Même lorsque Rafal Majka a mené le groupe au Granon au nom de Pogačar, il était difficile de se défaire de l'impression que le pédalage du maillot jaune semblait laborieux. Vingegaard l'a confirmé lorsqu'il s'est détaché à 5 km de l'arrivée et que Pogačar n'a pas pu le suivre. Il a failli s'arrêter dans la partie supérieure de l'ascension, perdant près de trois minutes sur Vingegaard et le maillot jaune.
“Je vois toujours Tadej comme mon plus grand concurrent et je m'attends à ce qu'il essaie de m'attaquer tous les jours quand il en aura l'occasion”, a prévenu Vingegaard après coup. Il n'avait pas tort, mais il a tenu bon, abandonnant même Pogačar une fois de plus à Hautacam dans la dernière semaine après que le Slovène ait chuté dans la descente précédente du Col des Spandelles.
Roglič chute et Evenepoel récupère à la Vuelta a España.
Il n'y a pas de journée de routine à la Vuelta a España. Sur le papier, la 16ème étape vers Tomares, la première étape après le dernier jour de repos, semblait être la journée la plus simple de la dernière semaine, mais au lieu de cela, elle a produit le final le plus tumultueux – et certainement le plus controversé.
Le drame a commencé lorsque Primož Roglič – à 1:34 du maillot rouge de Remco Evenepoel – a accéléré dans une montée non classée à 2,6 km de l'arrivée, entraînant quatre coureurs hors du peloton dans le processus. A l'arrière du peloton, pendant ce temps, Evenepoel s'est arrêté avec le bras levé, à cause d'une crevaison de la roue arrière, et dans le tumulte initial, il n'a pas été immédiatement clair si l'incident avait eu lieu dans les 3 derniers kilomètres.
Par la suite, Evenepoel s'est retrouvé à repousser une théorie de conspiration propulsée par Eurosport selon laquelle il avait simulé une crevaison. “Je ne suis pas un type qui va simuler ce genre de choses”, a-t-il insisté, et les commissaires lui ont donné raison en lui attribuant le même temps que le peloton principal. Il a peut-être eu la chance que la montée vers l'arrivée ne soit pas classée, et donc que la règle des 3 km s'applique, mais les règles étaient déjà claires depuis le début de la journée.

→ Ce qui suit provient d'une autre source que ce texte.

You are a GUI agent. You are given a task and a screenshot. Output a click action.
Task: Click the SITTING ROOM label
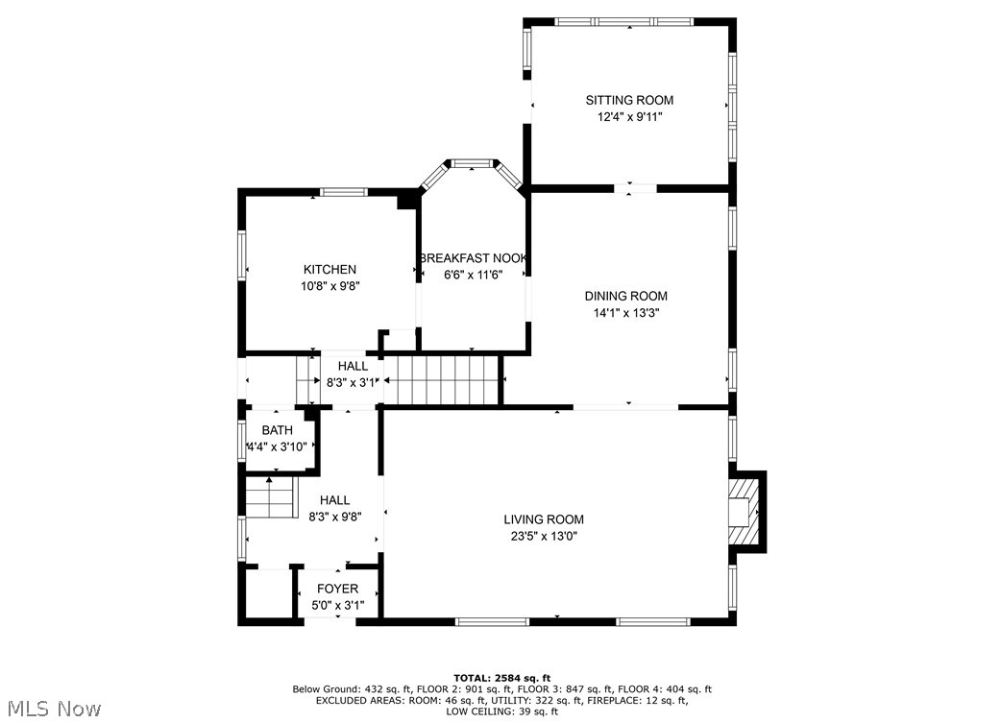coord(629,100)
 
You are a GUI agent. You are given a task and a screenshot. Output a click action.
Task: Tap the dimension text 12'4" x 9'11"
coord(629,117)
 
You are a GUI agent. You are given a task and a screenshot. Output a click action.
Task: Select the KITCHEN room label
coord(330,270)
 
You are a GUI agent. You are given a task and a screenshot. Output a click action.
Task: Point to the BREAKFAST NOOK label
coord(473,258)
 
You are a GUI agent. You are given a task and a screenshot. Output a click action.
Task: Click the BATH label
coord(277,430)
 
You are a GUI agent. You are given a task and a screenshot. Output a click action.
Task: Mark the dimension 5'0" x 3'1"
coord(337,606)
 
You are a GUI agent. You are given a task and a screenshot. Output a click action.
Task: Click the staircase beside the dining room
coord(443,379)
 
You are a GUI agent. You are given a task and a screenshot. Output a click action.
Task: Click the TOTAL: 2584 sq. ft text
coord(501,678)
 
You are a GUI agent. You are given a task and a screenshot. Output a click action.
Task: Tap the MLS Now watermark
coord(51,709)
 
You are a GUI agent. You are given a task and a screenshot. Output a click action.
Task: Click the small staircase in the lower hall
coord(269,499)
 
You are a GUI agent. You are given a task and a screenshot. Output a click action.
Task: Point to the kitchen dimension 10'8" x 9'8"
coord(330,286)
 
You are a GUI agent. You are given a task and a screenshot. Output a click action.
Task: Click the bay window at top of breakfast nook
coord(472,164)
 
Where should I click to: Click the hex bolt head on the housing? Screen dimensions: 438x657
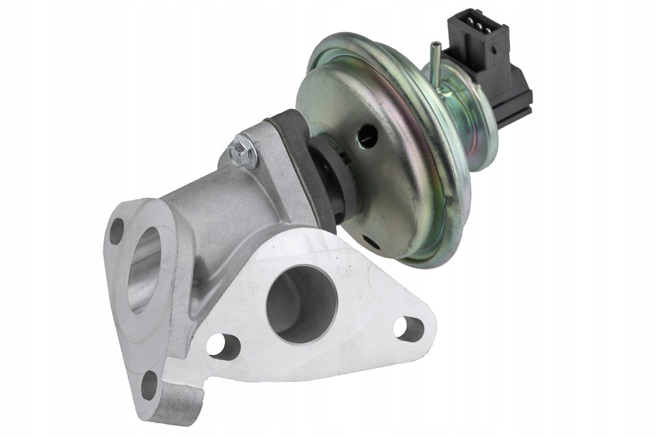(243, 152)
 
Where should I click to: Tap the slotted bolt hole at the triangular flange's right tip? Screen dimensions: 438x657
(409, 327)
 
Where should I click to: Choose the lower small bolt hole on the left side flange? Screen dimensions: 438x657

Peu importe, un incident plus litigieux a eu lieu à l'avant, où les efforts de Roglič ont permis à l'échappée tardive de conserver 8 secondes d'avance sur le peloton. Dans la dernière ligne droite, Roglič s'est écarté plutôt que de disputer le sprint, qui a été remporté par Mads Pedersen. Mais en revenant sur ses pas, Roglič a heurté Fred Wright (Bahrain Victorious) et a chuté lourdement. Bien que Roglič ait réussi à remonter et à terminer l'étape, il est rapidement apparu que ses blessures au coude droit, à la hanche, au genou et aux côtes pourraient l'empêcher de continuer la course.
Et c'est ce qui s'est passé. Le lendemain matin, Roglič n'était pas partant. Evenepoel, ayant survécu à sa plus grande frayeur, remporte la Vuelta, ajoutant le titre mondial sur route de manière imposante deux semaines plus tard.
Les retombées de la chute de Roglič ne se sont pas arrêtées à son abandon. Deux jours plus tard, Jumbo-Visma a publié un communiqué de presse des plus bizarres et des plus malvenus dans lequel le Slovène et le directeur de l'équipe Richard Plugge accusaient Wright d'avoir provoqué la chute.
“Je suis heureux que Primož s'exprime, qu'il regarde dans le miroir et qu'il dénonce également le comportement des coureurs”, a déclaré Plugge dans cette missive sans ton. Les moments dramatiques de la saison génèrent toujours un large éventail d'opinions, mais celle de Plugge et Roglič était une vision résolument minoritaire de cet incident particulier.